Madeleine Delbrêl (1904-1964)

Nous autres, gens des rues, Seuil, 1966


« Nous avons joué de la flûte et vous n’avez pas dansé »

(Matthieu 11,17)

S’il y a beaucoup de saintes gens qui n’aiment pas danser, il y a beaucoup de saints qui ont eu besoin de danser, tant ils étaient heureux de vivre : sainte Thérèse avec ses castagnettes, saint Jean de la Croix avec un Enfant Jésus dans les bras, saint François, devant le pape. Si nous étions contents de vous, Seigneur, nous ne pourrions pas résister à ce besoin de danser qui déferle sur le monde, et nous arriverions à deviner quelle danse il vous plaît de nous faire danser en épousant les pas de votre Providence.

Car je pense que vous en avez peut-être assez des gens qui, toujours, parlent de vous servir avec des airs de capitaines, de vous connaître avec des airs de professeurs, de vous atteindre avec des règles de sport, de vous aimer comme on s’aime dans un vieux ménage.

Un jour où vous aviez un peu envie d’autre chose, vous avez inventé saint François, et vous en avez fait votre jongleur. À nous de vous laisser inventer pour être des gens joyeux qui dansent leur vie avec vous.

Pour être un bon danseur, avec vous comme ailleurs, il ne faut pas savoir où cela mène. Il faut suivre, être allègre, être léger, et surtout ne pas être raide. Il ne faut pas vous demander d’explication sur les pas qu’il vous plaît de faire. Il faut être comme un prolongement, agile et vivant de vous, et recevoir par vous la transmission du rythme de l’orchestre. Il ne faut pas vouloir à tout prix avancer, mais accepter de tourner, d’aller de côté. Il faut savoir s’arrêter et glisser au lieu de marcher. Et cela ne serait que des pas imbéciles si la musique n’en faisait une harmonie.

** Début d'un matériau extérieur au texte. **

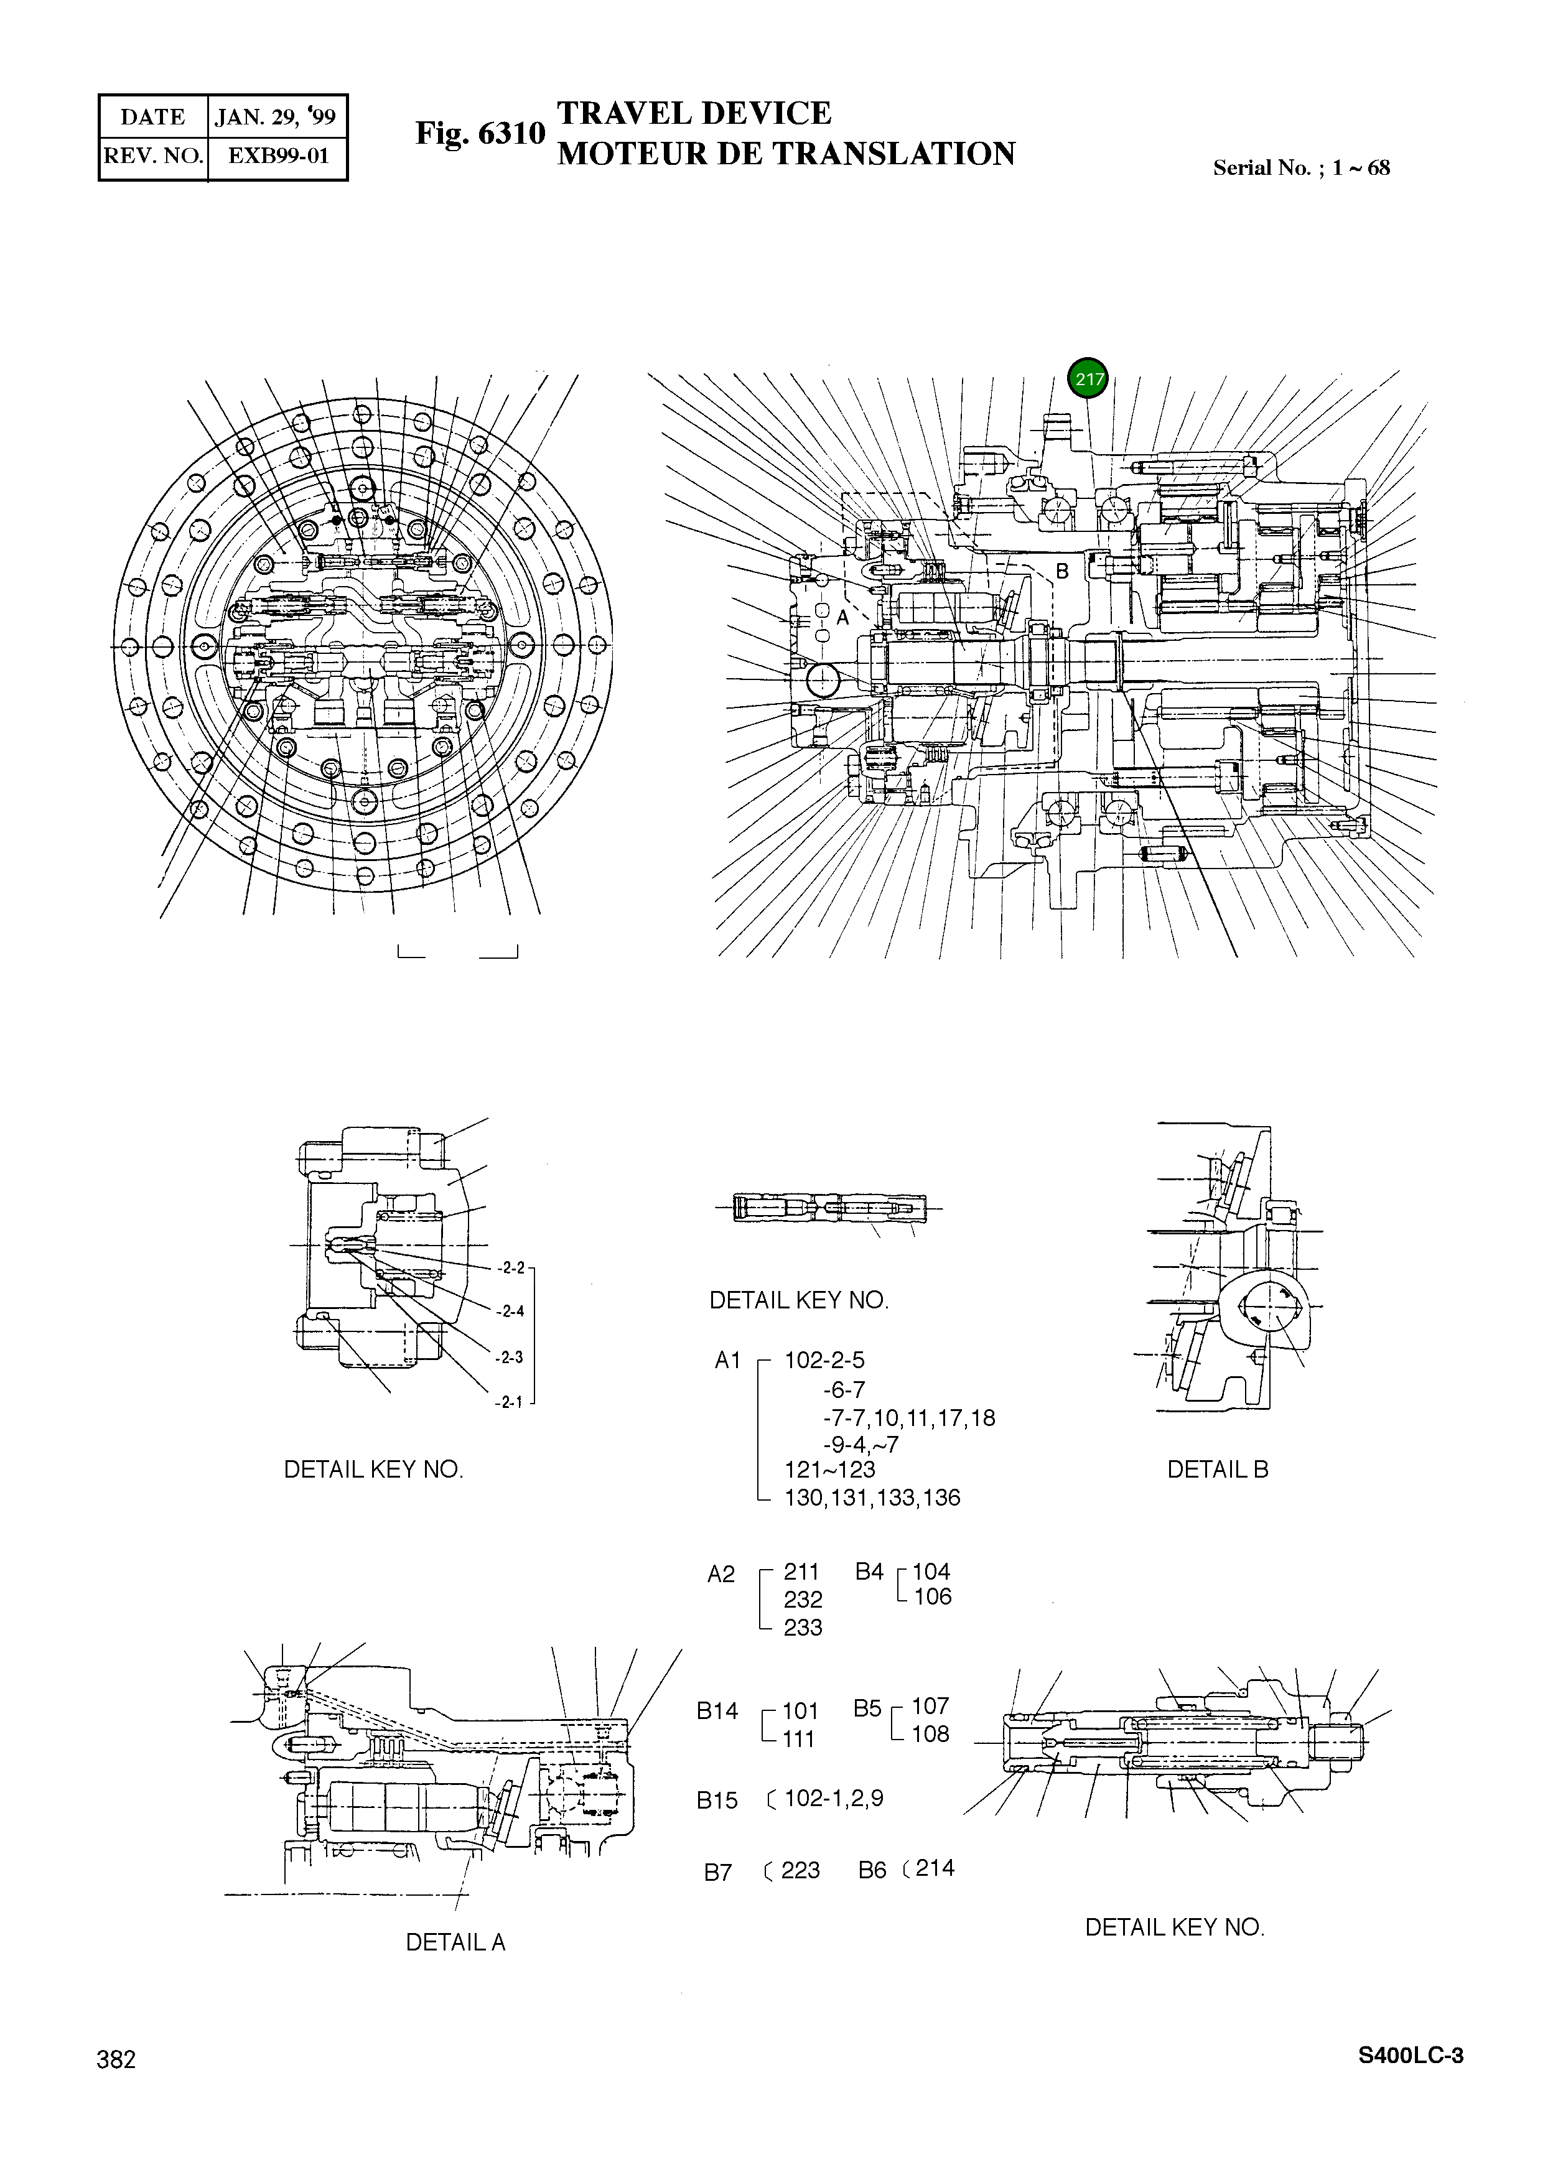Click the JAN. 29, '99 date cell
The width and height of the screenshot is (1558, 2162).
coord(276,117)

Mais nous oublions la musique de votre esprit, et nous faisons de notre vie un exercice de gymnastique; nous oublions que, dans vos bras, elle se danse, que votre sainte Volonté est d’une inconcevable fantaisie, et qu’il n’est pas de monotonie et d’ennui que pour les vieilles âmes qui font tapisserie dans le bal joyeux de votre amour.

Seigneur, venez nous inviter. Nous sommes prêts à vous danser cette course à faire, ces comptes, le dîner à préparer, cette veillée où l’on aura sommeil. Nous sommes prêts à vous danser la danse du travail, celle de la chaleur, plus tard celle du froid. Si certains airs sont souvent en mineur, nous ne vous dirons pas qu’ils sont tristes; si d’autres nous essoufflent un peu, nous ne vous dirons pas qu’ils sont époumonants. Et si des gens nous bousculent, nous le prendons en riant, sachant bien que cela arrive toujours en dansant.

Seigneur, enseignez-nous la place que, dans ce roman éternel amorcé entre vous et nous, tient le bal singulier de notre obéissance.

Révélez-nous le grand orchestre de vos desseins, où ce que vous permettez jette des notes étranges dans la sérénité de ce que vous voulez. Apprenez-nous à revêtir chaque jour notre condition humaine comme une robe de bal, qui nous fera aimer de vous tous ses détails comme d’indispensables bijoux.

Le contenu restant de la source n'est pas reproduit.